Very few large-cap American companies trading on exchanges today come close to offering a margin of safety in a truly Benjamin Graham sense. One such value investment remaining in today's market is Bank of America (NYSE:BAC). Due to the lingering effects of mortgage litigation from the Countrywide acquisition in 2008, the overhang of lawsuits has prevented Bank of America from trading at an appropriate range in relation to its book value. The catch, though, is this: to realize the gains, you have to be patient. There's no magic genie that shows up to bring undervalued stocks to fair value instantly just because you bought it.
Incidentally, this is why the bulk of my writing at Seeking Alpha focuses on companies with a much higher dividend yield than Bank of America's current 0.26% offering to investors. Companies that pay nice dividends while being undervalued give you a nice reward for being patient (this insight was the backbone of John Neff's management style when he ran the Windsor Fund at Vanguard). But I believe Bank of America warrants an exception to those general rules because the gap between its current price and fair value is too substantial to ignore.
During the years before the fateful Countrywide acquisition, Bank of America would trade at a valuation equal to or much higher than its book value. When the book value was $24 per share in 2004, the company traded in a range between 58% and 95% above its book value. The cheapest valuation for Bank of America in 2005 was a 64% premium to book value. In 2006 and 2007, Bank of America never got any cheaper than a 25% premium to book value.

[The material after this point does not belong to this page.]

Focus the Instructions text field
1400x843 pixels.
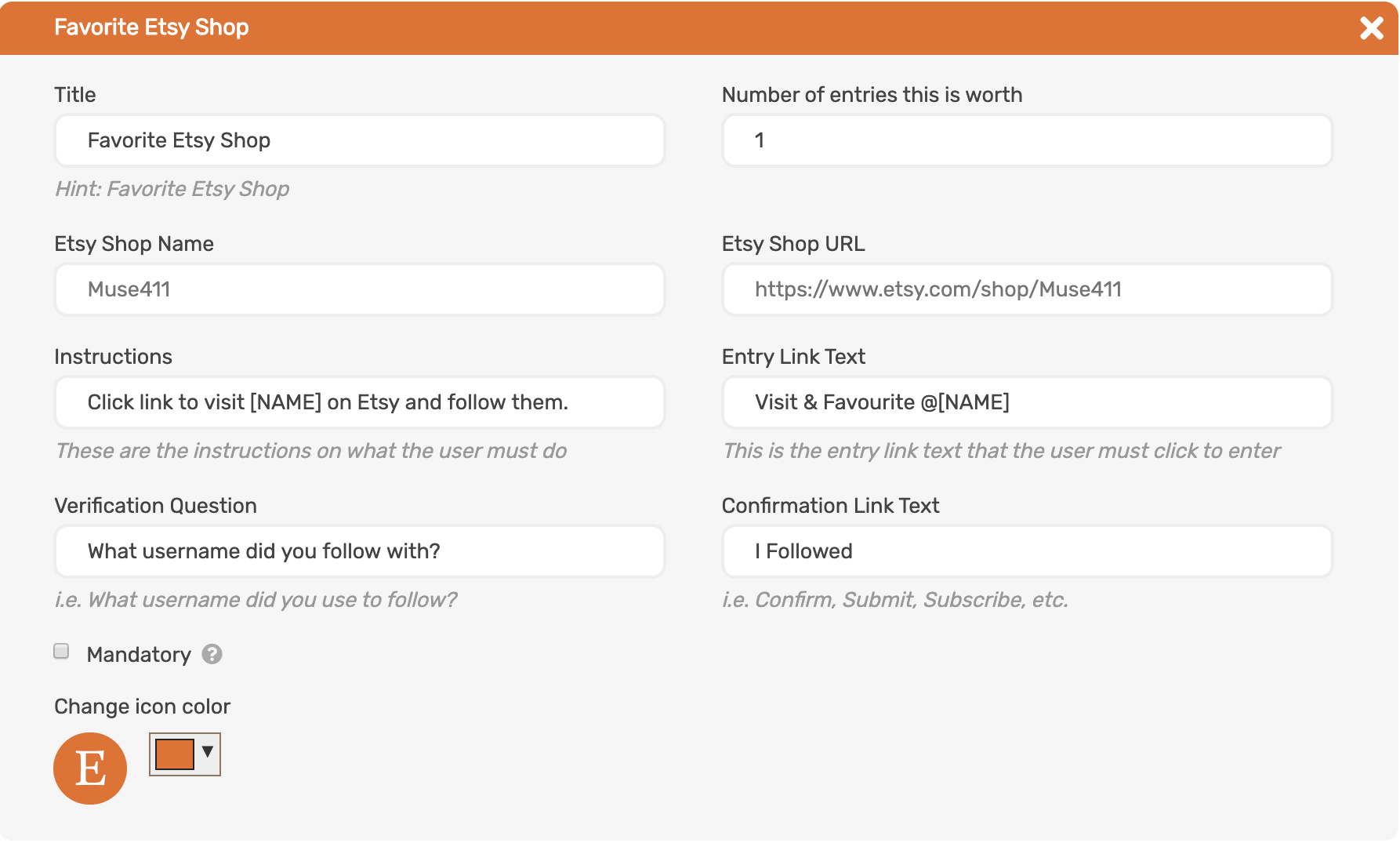[x=359, y=402]
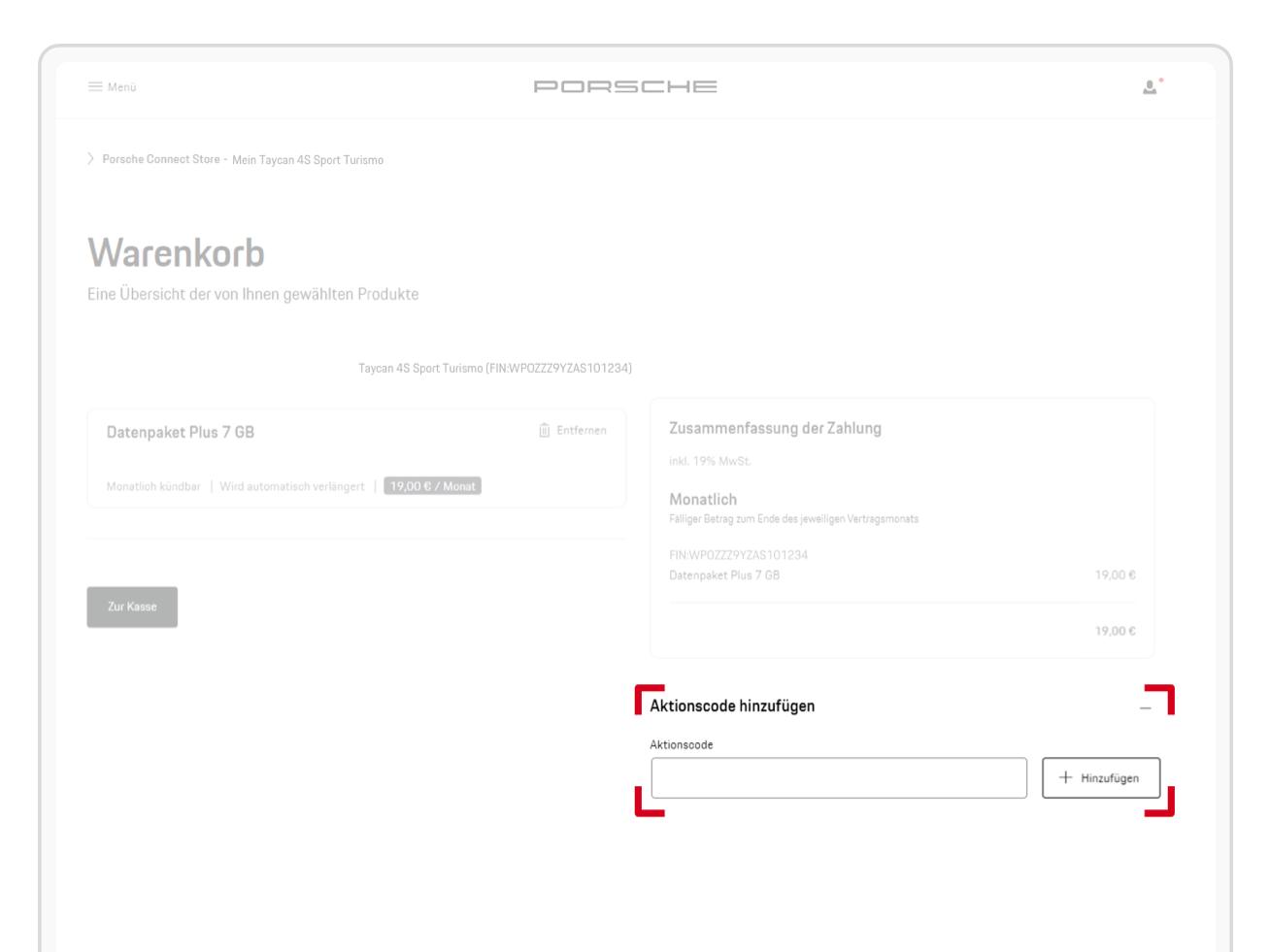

Where are we today? Bank of America trades at $15.59 per share while possessing a book value of $20.71 per share. That 28.2% percentage difference between the current price of the stock and its book value is pretty darn close to Benjamin Graham's recommendation to purchase stocks selling for at a one-third discount, putting Bank of America on the short list of companies still truly possessing a margin of safety in its share price.
When Bank of America reported a $0.05 per share loss in the first quarter of 2014, it was all tied to one-time events: the $6 billion mortgage settlement. Otherwise, this is a company that is pumping $0.30 per share in profits every ninety days, and has immense earnings power (last year, despite the constant litany of bad press that the bank receives, Bank of America still netted $11 billion in profits).
This is one of those companies where you take the abstract investing wisdom of being patient and waiting for value to be realized and then putting that notion into actual practice. At some point, Bank of America will revert toward its historical tendency to trade at a slight premium to book value. That alone implies a gain in the 30% ballpark, without even taking into account the growth of Bank of America in the meantime.
And even though Bank of America's return to dividend growth has proven bumpier than first anticipated (the bank revealed $4 billion in misstated notes resulting from the Merrill Lynch acquisition which delayed the bank's initial plans to raise the dividend to $0.05 quarterly and repurchase $4 billion worth of stock), it should be remembered that the bank's financial statements were unaffected by the revision and the bank's capacity to pay a dividend remains unchanged because the concerns from regulators had more to do with Bank of America's management of its profits rather than whether there were enough profits to justify a payout.
To break down my Bank of America thesis down into its most rudimentary form, it would be this: Bank of America is at least 28% undervalued, and my basis for reaching that conclusion is the discrepancy between the $15-$16 share price and the $20-$21 book value. Furthermore, Bank of America has the dividend capacity to pay out at least $0.36 per share in dividends to shareholders in the near future, because its normalized profits amount to $1.20 per share and a $0.36 dividend payout would only be a 30% payout ratio. This stock isn't for everyone, but a patient investor looking for capital appreciation and dividend growth in the next few years might find it wise to give the company a look.
Disclosure: The author is long BAC. The author wrote this article themselves, and it expresses their own opinions. The author is not receiving compensation for it (other than from Seeking Alpha). The author has no business relationship with any company whose stock is mentioned in this article.